Your goal. Only the pictures are to be left out, and the rest of the entries should be reproduced exactly.

Stored entries:
--*--
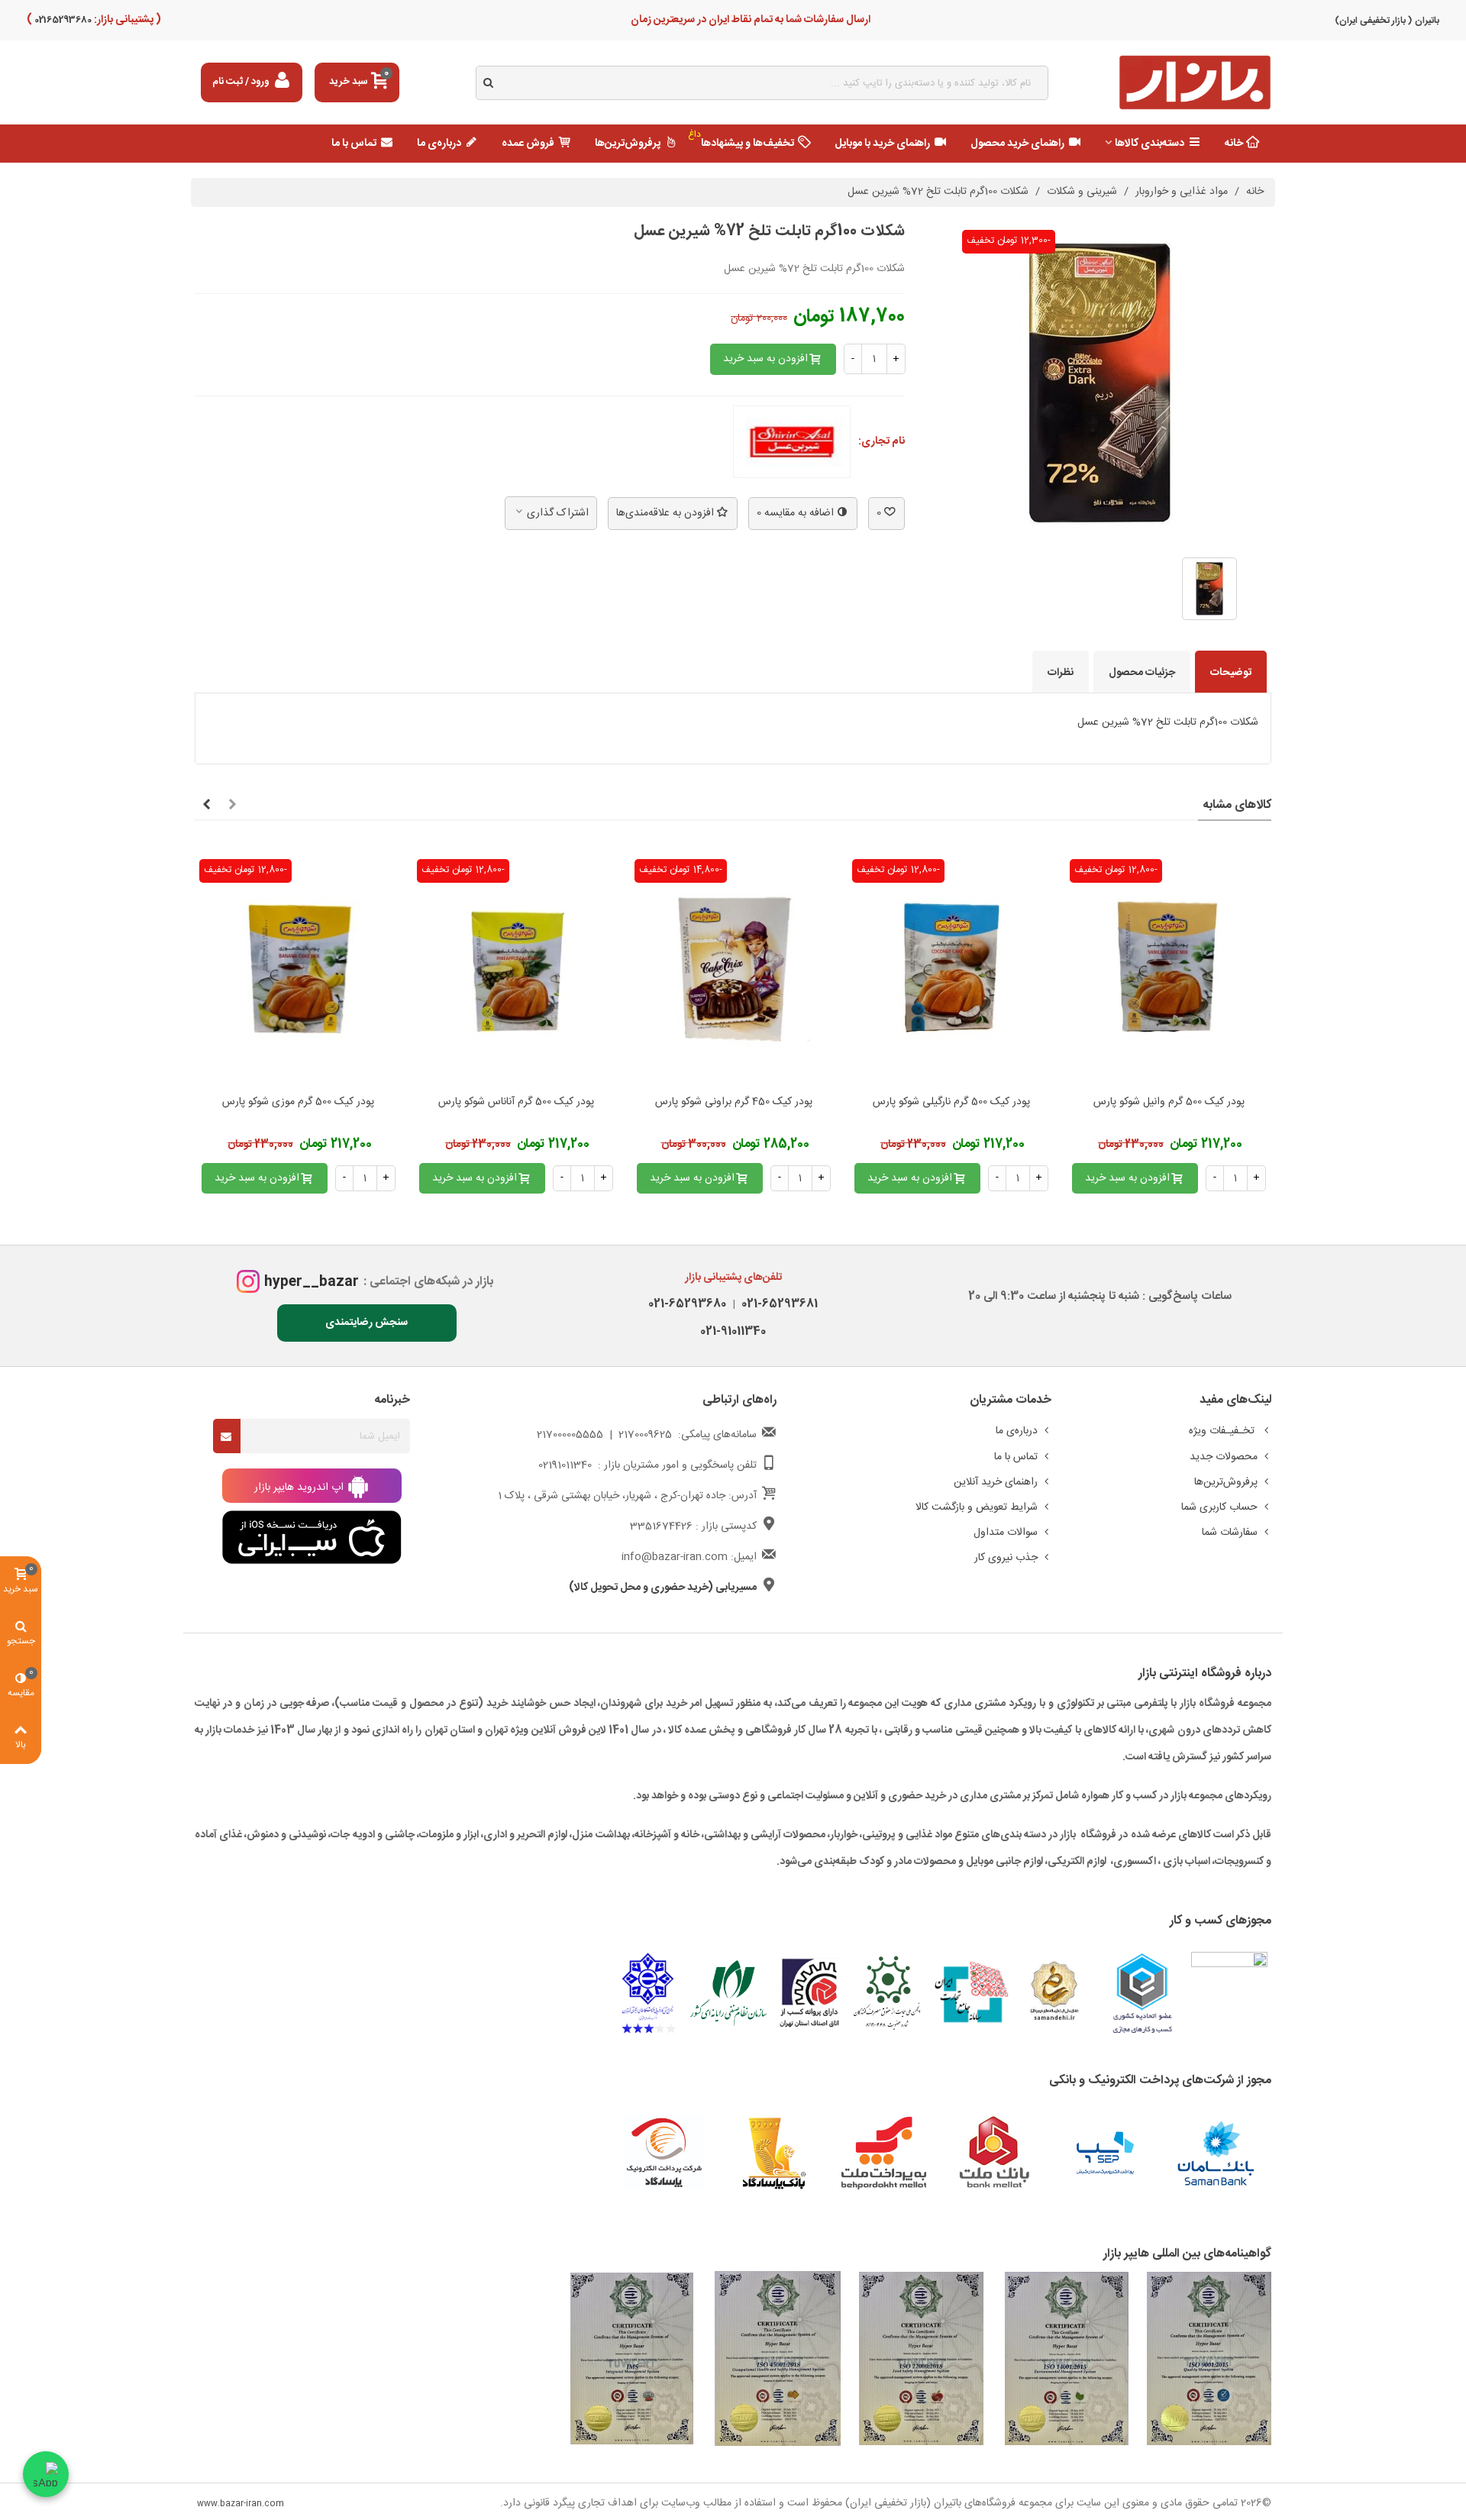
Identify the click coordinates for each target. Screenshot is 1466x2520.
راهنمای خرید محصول (1017, 143)
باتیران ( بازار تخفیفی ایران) (1387, 20)
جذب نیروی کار (1006, 1558)
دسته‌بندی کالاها (1149, 143)
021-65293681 (776, 1303)
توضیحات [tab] (1230, 673)
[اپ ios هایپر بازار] (312, 1538)
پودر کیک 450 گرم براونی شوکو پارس (733, 1102)
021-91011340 (733, 1331)
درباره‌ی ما (439, 143)
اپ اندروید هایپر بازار (300, 1487)
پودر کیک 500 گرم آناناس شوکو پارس (516, 1102)
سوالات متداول (1006, 1532)
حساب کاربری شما (1219, 1507)
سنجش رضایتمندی (366, 1322)
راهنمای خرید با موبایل (882, 143)
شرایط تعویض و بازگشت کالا (976, 1507)
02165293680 (62, 19)
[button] (232, 805)
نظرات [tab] (1061, 673)
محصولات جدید (1224, 1457)
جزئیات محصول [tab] (1142, 673)
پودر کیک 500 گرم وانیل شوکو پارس (1169, 1102)
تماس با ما (353, 143)
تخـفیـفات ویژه (1223, 1431)
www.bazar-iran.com (240, 2504)
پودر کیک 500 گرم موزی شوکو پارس (298, 1102)
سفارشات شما (1230, 1532)
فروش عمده (528, 143)
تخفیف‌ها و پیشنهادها (741, 140)
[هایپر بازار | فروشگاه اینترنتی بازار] (1195, 83)
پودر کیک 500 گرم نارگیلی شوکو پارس (951, 1102)
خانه (1234, 143)
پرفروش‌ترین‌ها (627, 143)
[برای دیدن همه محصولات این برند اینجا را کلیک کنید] (792, 442)
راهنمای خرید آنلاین (996, 1482)
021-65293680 (687, 1303)
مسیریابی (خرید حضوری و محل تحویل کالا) (663, 1587)
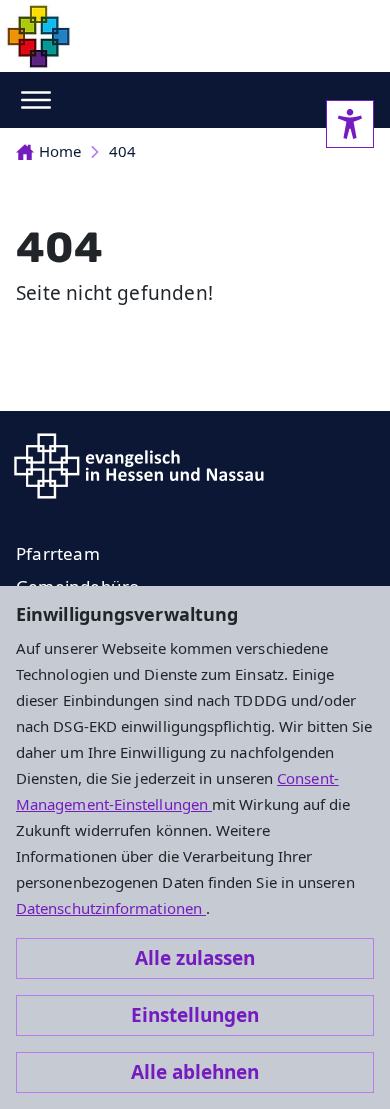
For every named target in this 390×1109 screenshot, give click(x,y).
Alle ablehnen (195, 1072)
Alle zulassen (195, 958)
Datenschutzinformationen (111, 908)
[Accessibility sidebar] (350, 124)
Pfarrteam (58, 553)
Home (60, 151)
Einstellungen (195, 1015)
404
--*--
Problem solution.
Identify the click coordinates for each target. Screenshot is 1466x2520.
راهنمای خرید محصول (1017, 143)
باتیران ( بازار تخفیفی ایران) (1387, 20)
جذب نیروی کار (1006, 1558)
دسته‌بندی کالاها (1149, 143)
021-65293681 (776, 1303)
توضیحات [tab] (1230, 673)
[اپ ios هایپر بازار] (312, 1538)
پودر کیک 450 گرم براونی شوکو پارس (733, 1102)
021-91011340 (733, 1331)
درباره‌ی ما (439, 143)
اپ اندروید هایپر بازار (300, 1487)
پودر کیک 500 گرم آناناس شوکو پارس (516, 1102)
سوالات متداول (1006, 1532)
حساب کاربری شما (1219, 1507)
سنجش رضایتمندی (366, 1322)
راهنمای خرید با موبایل (882, 143)
شرایط تعویض و بازگشت کالا (976, 1507)
02165293680 (62, 19)
[button] (232, 805)
نظرات [tab] (1061, 673)
محصولات جدید (1224, 1457)
جزئیات محصول [tab] (1142, 673)
پودر کیک 500 گرم وانیل شوکو پارس (1169, 1102)
تماس با ما (353, 143)
تخـفیـفات ویژه (1223, 1431)
www.bazar-iran.com (240, 2504)
پودر کیک 500 گرم موزی شوکو پارس (298, 1102)
سفارشات شما (1230, 1532)
فروش عمده (528, 143)
تخفیف‌ها و پیشنهادها (741, 140)
[هایپر بازار | فروشگاه اینترنتی بازار] (1195, 83)
پودر کیک 500 گرم نارگیلی شوکو پارس (951, 1102)
خانه (1234, 143)
پرفروش‌ترین‌ها (627, 143)
[برای دیدن همه محصولات این برند اینجا را کلیک کنید] (792, 442)
راهنمای خرید آنلاین (996, 1482)
021-65293680 (687, 1303)
مسیریابی (خرید حضوری و محل تحویل کالا) (663, 1587)
For every named target in this 390×1109 screenshot, give click(x,y).
Alle ablehnen (195, 1072)
Alle zulassen (195, 958)
Datenschutzinformationen (111, 908)
[Accessibility sidebar] (350, 124)
Pfarrteam (58, 553)
Home (60, 151)
Einstellungen (195, 1015)
404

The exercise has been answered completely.